What needs to be done :: Copy only the lines from the one containing "Task: Click the" through the final line of the records below, exactly as written, with no pictures.

Data records ::
··········

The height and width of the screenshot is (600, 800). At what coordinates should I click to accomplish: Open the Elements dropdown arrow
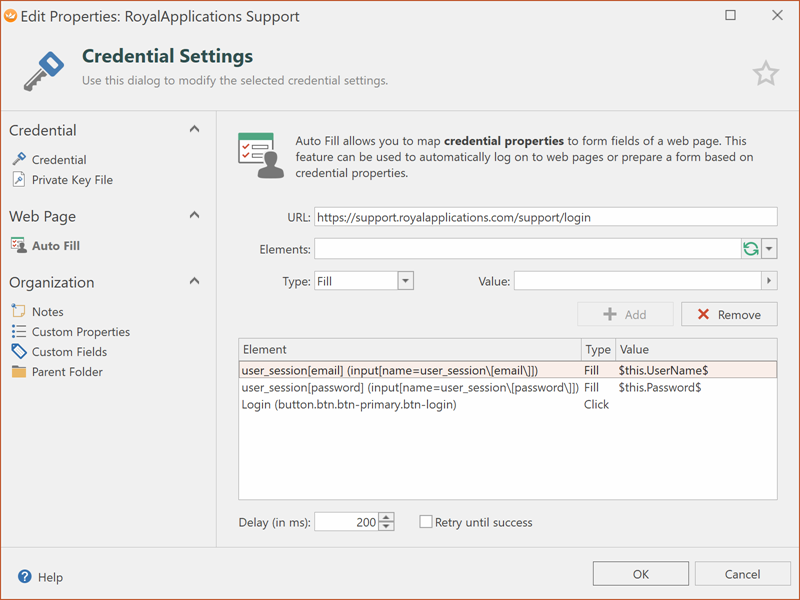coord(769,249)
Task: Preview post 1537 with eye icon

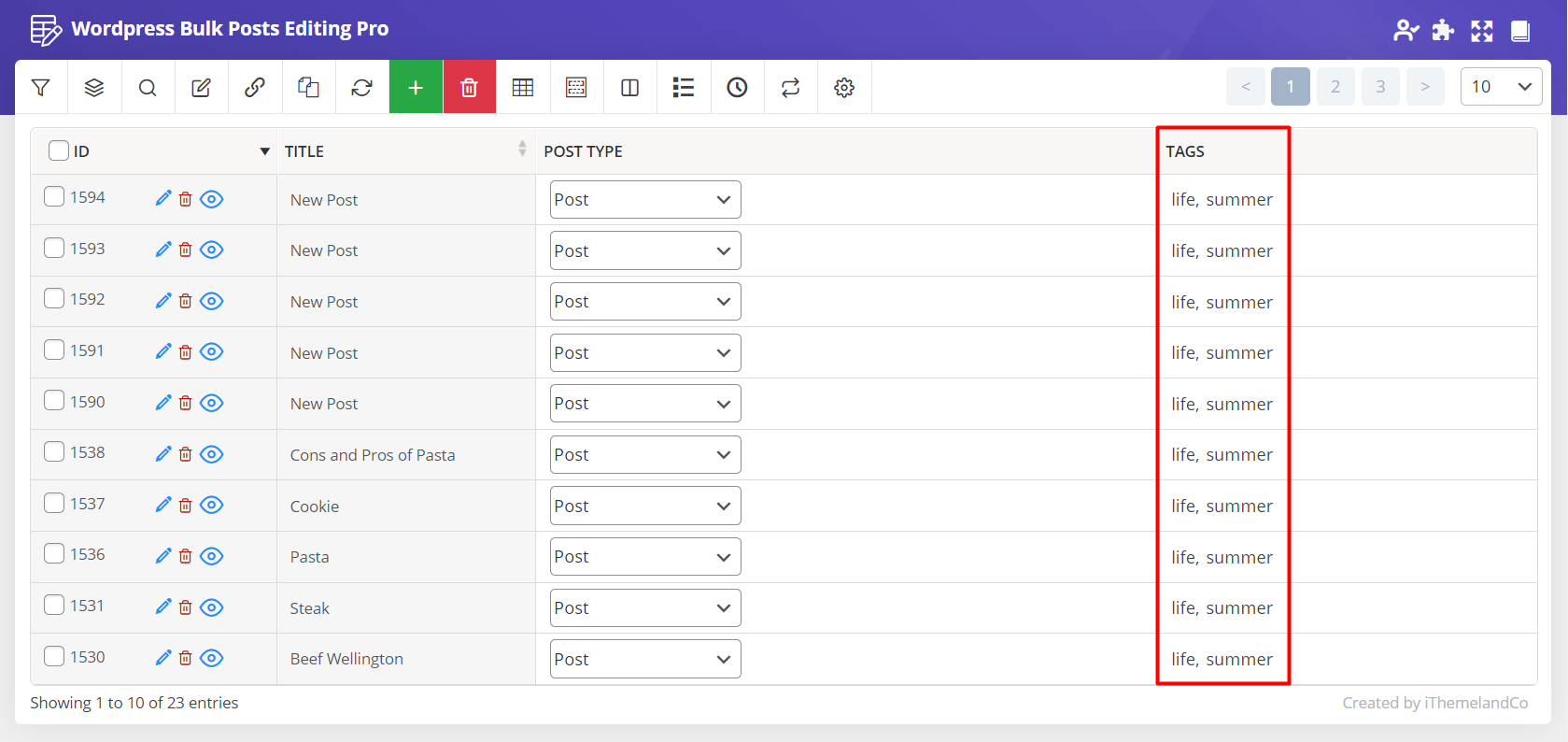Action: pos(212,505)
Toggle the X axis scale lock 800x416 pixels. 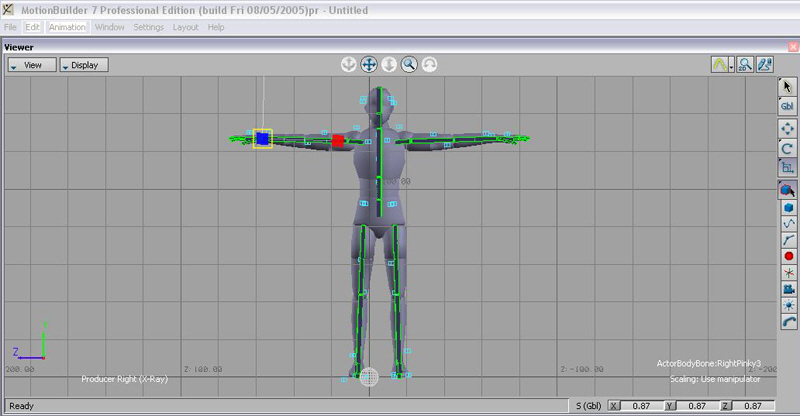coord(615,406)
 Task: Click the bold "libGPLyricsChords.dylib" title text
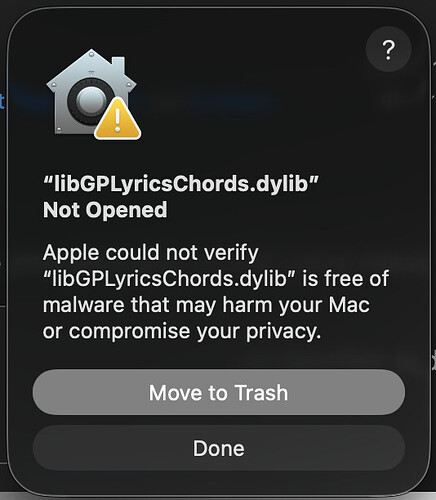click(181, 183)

··········

Solution for this problem ::
 Task: Click the bold "libGPLyricsChords.dylib" title text
click(181, 183)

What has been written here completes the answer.